Retype every entry exactly, down to the last character.

START Supplied material

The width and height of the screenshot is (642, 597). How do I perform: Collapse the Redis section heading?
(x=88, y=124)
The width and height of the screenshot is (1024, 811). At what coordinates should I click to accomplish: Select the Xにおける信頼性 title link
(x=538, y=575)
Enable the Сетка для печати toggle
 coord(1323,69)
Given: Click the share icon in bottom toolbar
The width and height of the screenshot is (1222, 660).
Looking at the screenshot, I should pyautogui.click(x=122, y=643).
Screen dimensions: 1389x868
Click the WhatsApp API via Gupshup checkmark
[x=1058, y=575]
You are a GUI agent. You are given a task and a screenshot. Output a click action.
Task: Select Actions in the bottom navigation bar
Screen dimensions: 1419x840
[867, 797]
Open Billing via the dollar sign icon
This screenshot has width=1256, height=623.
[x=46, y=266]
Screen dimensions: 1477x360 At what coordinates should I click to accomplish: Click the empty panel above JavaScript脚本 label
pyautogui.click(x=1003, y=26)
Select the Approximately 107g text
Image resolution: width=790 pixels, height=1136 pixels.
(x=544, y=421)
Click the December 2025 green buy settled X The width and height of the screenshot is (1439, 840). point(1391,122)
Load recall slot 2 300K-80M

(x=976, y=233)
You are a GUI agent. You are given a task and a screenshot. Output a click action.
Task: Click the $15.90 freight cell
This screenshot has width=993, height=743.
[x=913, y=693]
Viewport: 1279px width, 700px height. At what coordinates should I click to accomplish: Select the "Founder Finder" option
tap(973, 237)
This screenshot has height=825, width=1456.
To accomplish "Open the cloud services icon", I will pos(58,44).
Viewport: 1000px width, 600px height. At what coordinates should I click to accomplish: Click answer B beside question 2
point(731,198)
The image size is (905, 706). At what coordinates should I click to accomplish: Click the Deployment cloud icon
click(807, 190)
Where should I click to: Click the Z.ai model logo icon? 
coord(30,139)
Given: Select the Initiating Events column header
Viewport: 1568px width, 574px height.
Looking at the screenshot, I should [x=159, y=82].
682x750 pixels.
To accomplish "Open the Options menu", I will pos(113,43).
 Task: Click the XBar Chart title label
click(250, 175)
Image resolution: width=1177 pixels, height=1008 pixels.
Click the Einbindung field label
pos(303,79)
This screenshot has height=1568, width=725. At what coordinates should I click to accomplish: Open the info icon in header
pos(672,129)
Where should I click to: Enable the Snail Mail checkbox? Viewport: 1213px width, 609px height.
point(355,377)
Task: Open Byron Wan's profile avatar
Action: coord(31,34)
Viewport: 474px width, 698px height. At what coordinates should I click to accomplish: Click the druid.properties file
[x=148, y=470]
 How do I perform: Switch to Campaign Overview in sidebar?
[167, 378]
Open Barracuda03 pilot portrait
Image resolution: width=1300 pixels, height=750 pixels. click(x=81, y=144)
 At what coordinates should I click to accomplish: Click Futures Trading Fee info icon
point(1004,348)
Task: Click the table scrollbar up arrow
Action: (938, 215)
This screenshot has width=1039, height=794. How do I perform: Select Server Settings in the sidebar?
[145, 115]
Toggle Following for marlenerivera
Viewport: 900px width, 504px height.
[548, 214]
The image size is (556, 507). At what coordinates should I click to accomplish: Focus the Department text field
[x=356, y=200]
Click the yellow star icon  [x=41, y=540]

END Supplied material

● Solution to the exercise
The width and height of the screenshot is (642, 597). How do I perform: Collapse the Redis section heading?
(x=88, y=124)
The width and height of the screenshot is (1024, 811). At what coordinates should I click to accomplish: Select the Xにおける信頼性 title link
(x=538, y=575)
Enable the Сетка для печати toggle
 coord(1323,69)
Given: Click the share icon in bottom toolbar
The width and height of the screenshot is (1222, 660).
Looking at the screenshot, I should pyautogui.click(x=122, y=643).
Screen dimensions: 1389x868
Click the WhatsApp API via Gupshup checkmark
[x=1058, y=575]
You are a GUI agent. You are given a task and a screenshot. Output a click action.
Task: Select Actions in the bottom navigation bar
Screen dimensions: 1419x840
[867, 797]
Open Billing via the dollar sign icon
This screenshot has width=1256, height=623.
[x=46, y=266]
Screen dimensions: 1477x360 At what coordinates should I click to accomplish: Click the empty panel above JavaScript脚本 label
pyautogui.click(x=1003, y=26)
Select the Approximately 107g text
Image resolution: width=790 pixels, height=1136 pixels.
(x=544, y=421)
Click the December 2025 green buy settled X The width and height of the screenshot is (1439, 840). point(1391,122)
Load recall slot 2 300K-80M

(x=976, y=233)
You are a GUI agent. You are given a task and a screenshot. Output a click action.
Task: Click the $15.90 freight cell
This screenshot has width=993, height=743.
[x=913, y=693]
Viewport: 1279px width, 700px height. At what coordinates should I click to accomplish: Select the "Founder Finder" option
tap(973, 237)
This screenshot has height=825, width=1456.
To accomplish "Open the cloud services icon", I will pos(58,44).
Viewport: 1000px width, 600px height. At what coordinates should I click to accomplish: Click answer B beside question 2
point(731,198)
The image size is (905, 706). At what coordinates should I click to accomplish: Click the Deployment cloud icon
click(807, 190)
Where should I click to: Click the Z.ai model logo icon? 
coord(30,139)
Given: Select the Initiating Events column header
Viewport: 1568px width, 574px height.
Looking at the screenshot, I should [x=159, y=82].
682x750 pixels.
To accomplish "Open the Options menu", I will pos(113,43).
 Task: Click the XBar Chart title label
click(250, 175)
Image resolution: width=1177 pixels, height=1008 pixels.
Click the Einbindung field label
pos(303,79)
This screenshot has height=1568, width=725. At what coordinates should I click to accomplish: Open the info icon in header
pos(672,129)
Where should I click to: Enable the Snail Mail checkbox? Viewport: 1213px width, 609px height.
point(355,377)
Task: Open Byron Wan's profile avatar
Action: coord(31,34)
Viewport: 474px width, 698px height. At what coordinates should I click to accomplish: Click the druid.properties file
[x=148, y=470]
 How do I perform: Switch to Campaign Overview in sidebar?
[167, 378]
Open Barracuda03 pilot portrait
Image resolution: width=1300 pixels, height=750 pixels. click(x=81, y=144)
 At what coordinates should I click to accomplish: Click Futures Trading Fee info icon
point(1004,348)
Task: Click the table scrollbar up arrow
Action: (938, 215)
This screenshot has width=1039, height=794. How do I perform: Select Server Settings in the sidebar?
[145, 115]
Toggle Following for marlenerivera
Viewport: 900px width, 504px height.
[548, 214]
The image size is (556, 507). At what coordinates should I click to accomplish: Focus the Department text field
[x=356, y=200]
Click the yellow star icon  [x=41, y=540]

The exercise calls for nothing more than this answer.